As for those few that hate wallpaper, it is my belief that secretly they really do like it, but they have had a bad experience with it in the past. Those bad experiences can vary, but most come down to one of two things. The paper starts peeling at the seams and edges, or it won’t come off at all. Both of these problems usually come down to one simple issue, and that is improper installation. If you just don’t feel you are up to the task of installing paper yourself, by all means, contact a professional.
However, if you are looking for a DIY project that won’t take too much of your time, following a few simple tips will make a huge difference in how well your wallpaper performs.
The first step is preparing your walls correctly. Start by spackling and sanding just as you would if you were preparing to paint. Then prime the walls with a primer/sealer. Once the primer has had time to properly cure, use a level to make a light pencil mark, top to bottom, where each strip will be installed.
Start by cutting all of your strips to the size needed, allowing for pattern match and an additional four inches on each end.
For most papers, use a premixed “clear hang” wallpaper adhesive. Apply the adhesive with a roller, instead of a brush. This will help you spread it more evenly and quickly. Apply the adhesive to the back of one half of the strips and allow it to cure according to the adhesives instructions.
To make the strip more manageable, professional installers then “book” each strip by lifting the end with the past gently bringing it to the center of the strip, being careful not to crease the paper where it folds. Basically you are folding the paper so that the glue is enclosed inside the paper. Then glue and book the other half of the strip. By doing this you will give yourself 10-15 minutes to hand the strip before the glue begins to dry.
Take the first strip to the wall and unfold the upper half of the paper and carefully align it to the pencil mark you put on the wall earlier, over lapping the crown molding or ceiling with the four inches you added to allow for irregularities at the ceiling.
Smooth the paper into place with your hands starting at the top and working outward and down until you reach the halfway point, where you will need to unfold the lower half and continue smoothing the bottom half.

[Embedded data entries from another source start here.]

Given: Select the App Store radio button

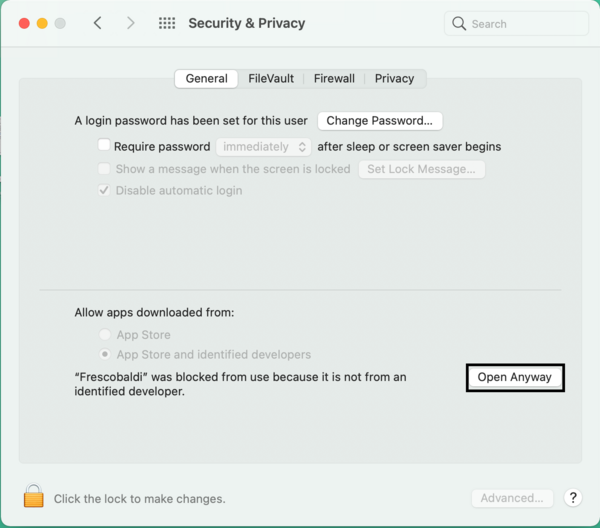Looking at the screenshot, I should click(104, 335).
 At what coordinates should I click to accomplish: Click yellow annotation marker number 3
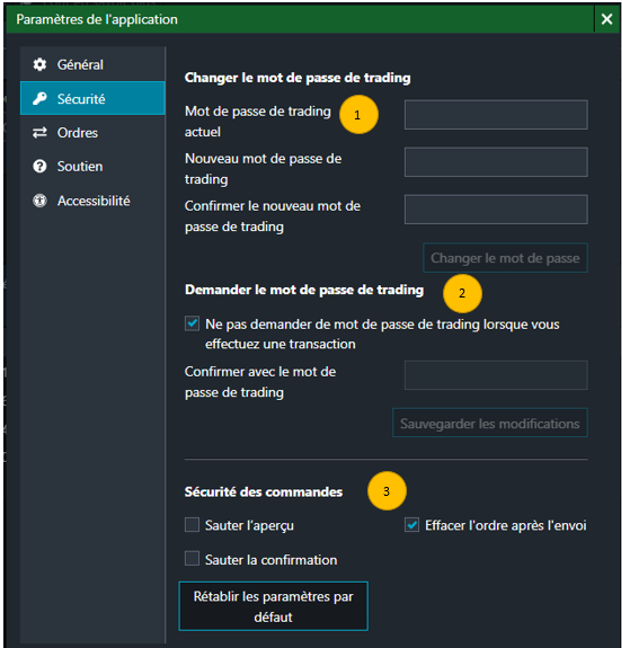click(387, 491)
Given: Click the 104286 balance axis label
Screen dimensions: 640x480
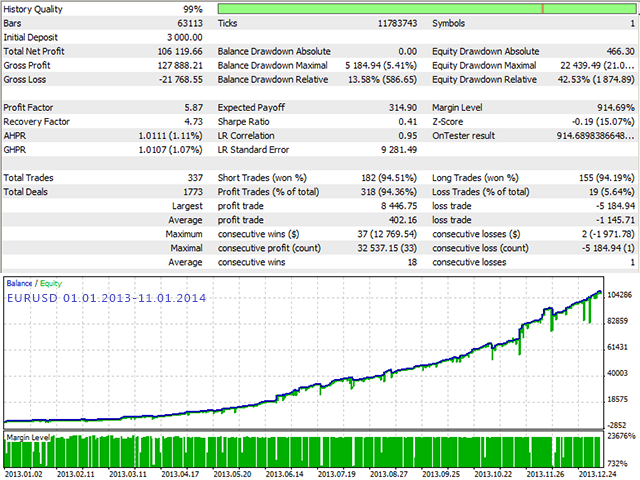Looking at the screenshot, I should pos(620,297).
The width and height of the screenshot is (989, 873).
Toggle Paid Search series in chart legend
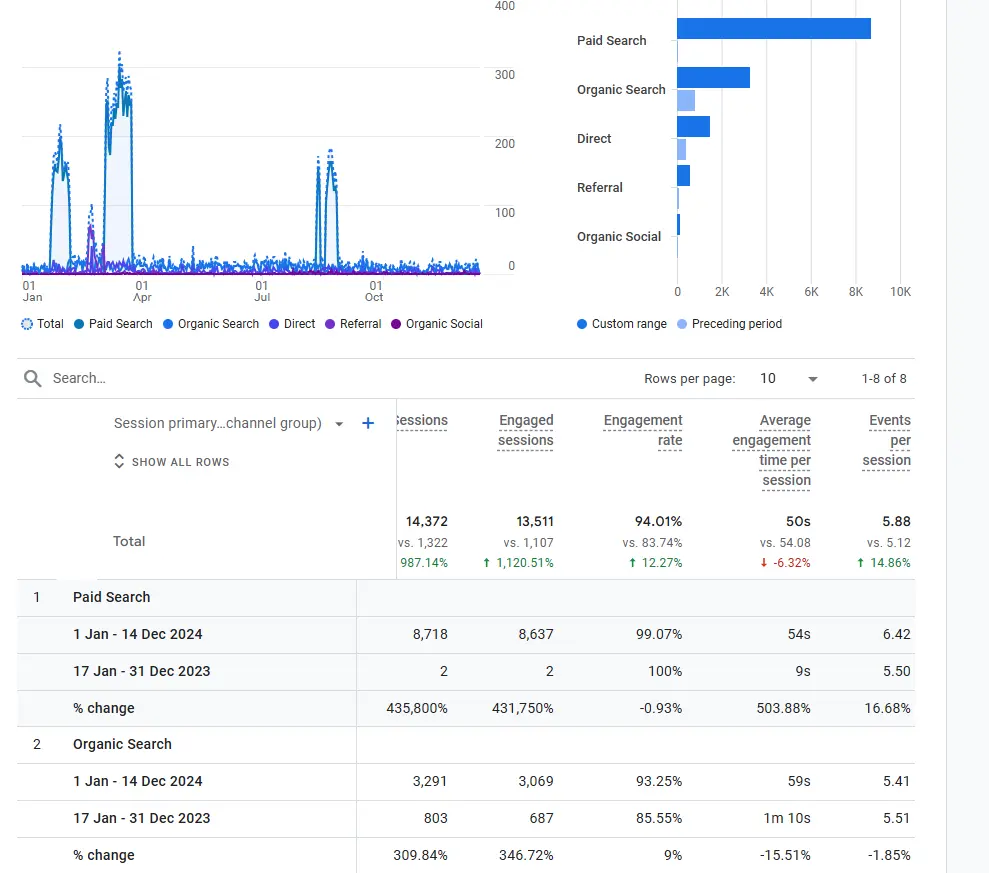[79, 324]
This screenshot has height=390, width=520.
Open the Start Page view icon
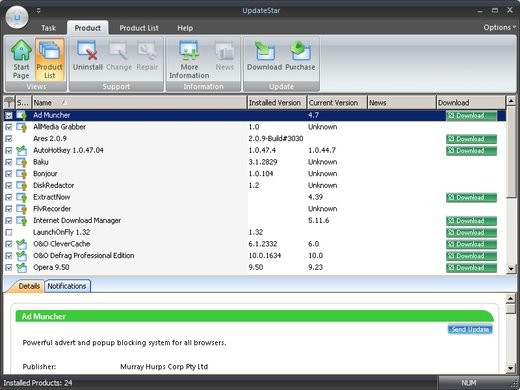click(21, 59)
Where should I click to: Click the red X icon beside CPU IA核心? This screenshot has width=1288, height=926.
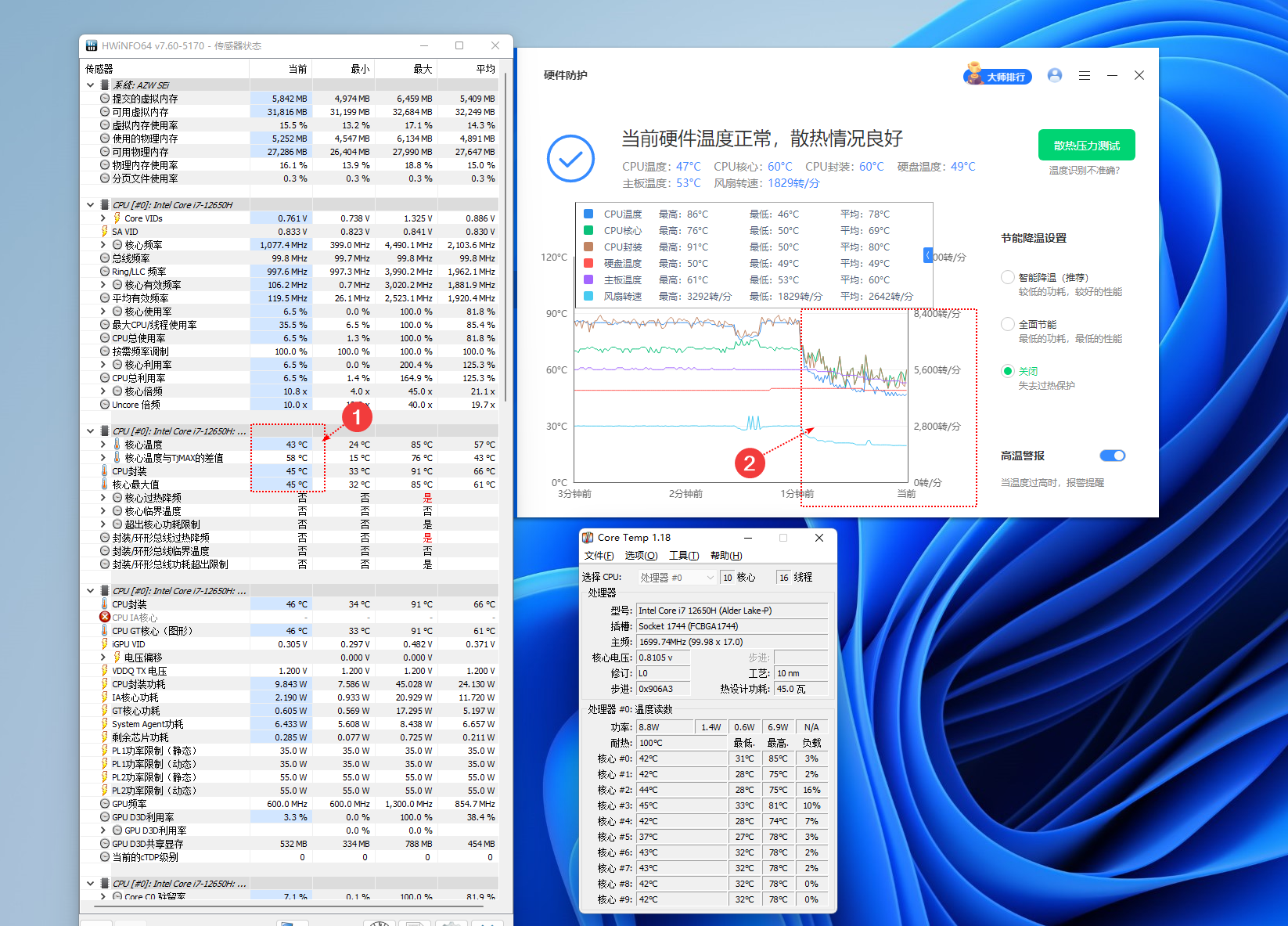[105, 618]
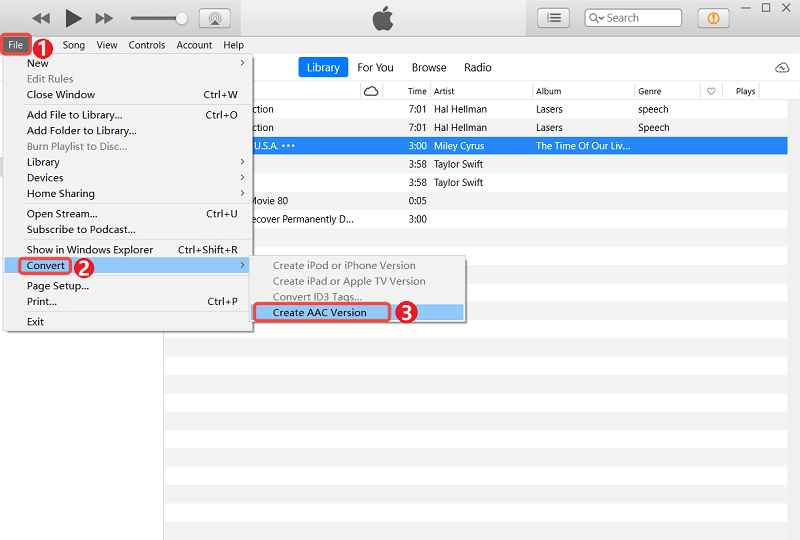Choose Create AAC Version
Viewport: 800px width, 540px height.
(x=320, y=313)
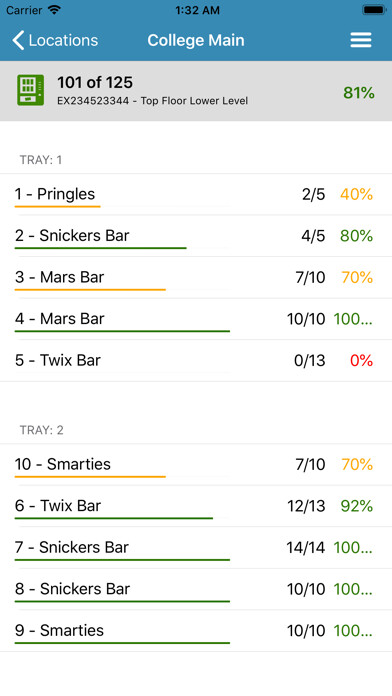Screen dimensions: 392x696
Task: Select the 8 - Snickers Bar row
Action: [196, 589]
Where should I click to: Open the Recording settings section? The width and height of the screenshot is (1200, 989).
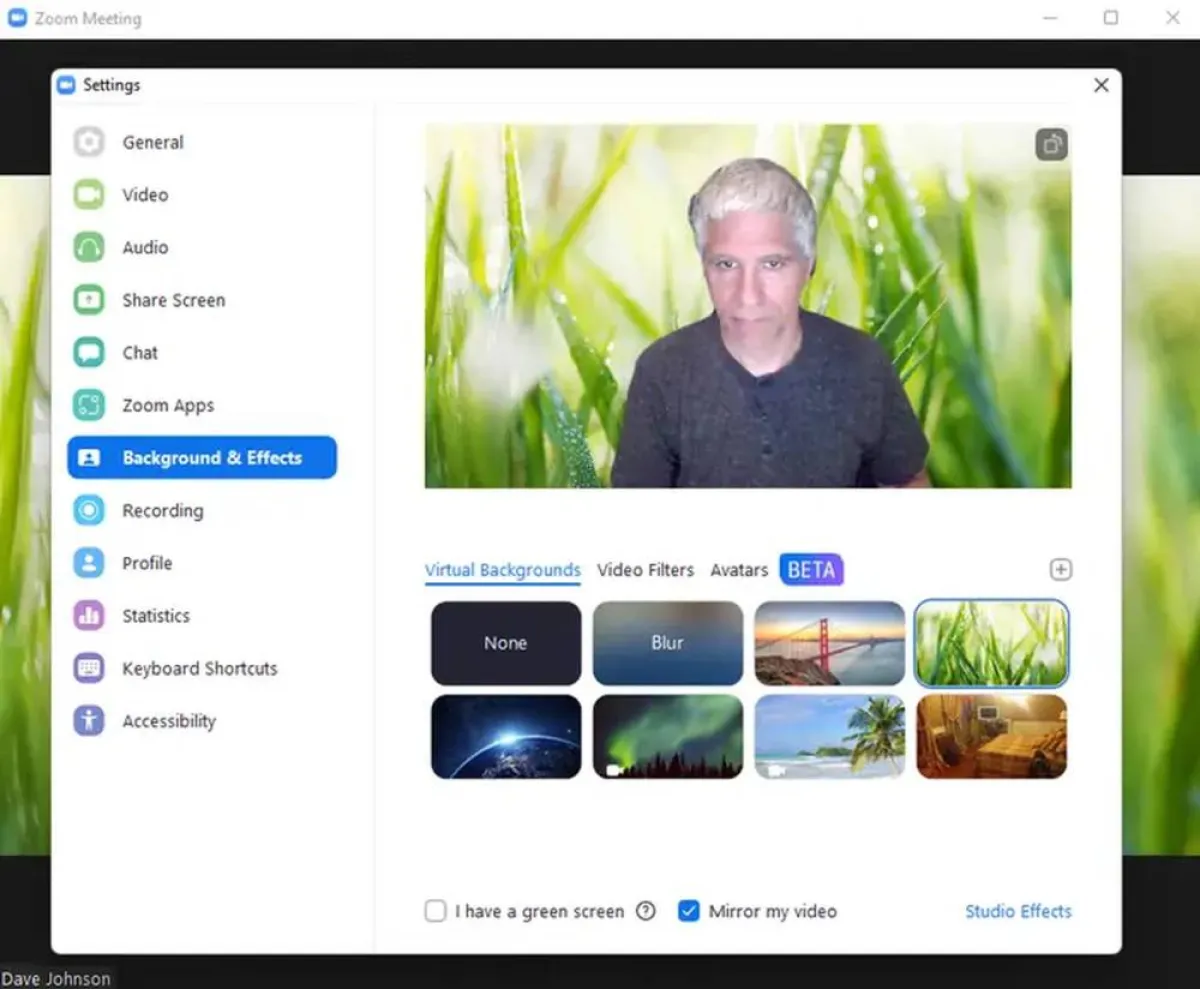tap(162, 510)
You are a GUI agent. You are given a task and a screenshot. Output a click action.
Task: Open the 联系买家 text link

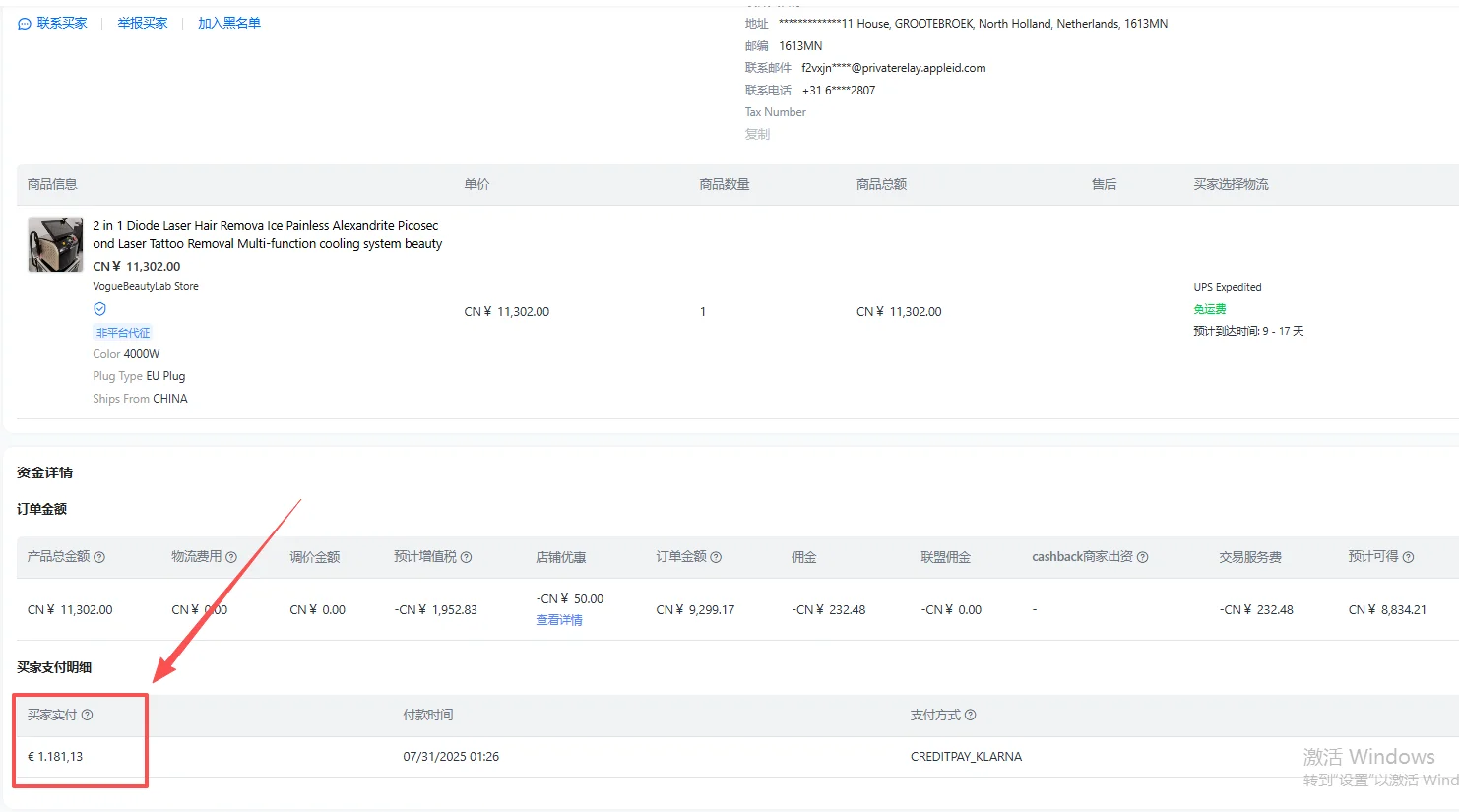[62, 23]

Using a wide scraper and a sharp utility knife, trip off the excess along the ceiling and floor. Flatten any wrinkles with a plastic smoother. Continue installing the remaining strips in the same manner being careful to match any pattern. When you reach a corner, don’t be tempted to crease the paper into the corner and continue with the same strip onto the next wall. Paper bent around a corner, rarely sticks well. Instead, continue the paper only about ¼ inch beyond the corner. Overlap this ¼ inch with the next strip of paper, again making sure to match pattern. This works with both inside and outside corners.
When you are finished, don’t panic if you see an air bubble or two that you didn’t quite get smoothed out. Wait for all the glue to dry in the area surrounding the offending bubbles. Then, using an adhesive syringe, available at paint and hardware stores, pierce the bubbles and inject a few drops of adhesive under the paper. Then simply smooth the bubbles down with your fingers.
When the installation of your new paper is complete, whether you did it yourself or hired a professional, you will be glad you gave wallpaper another chance.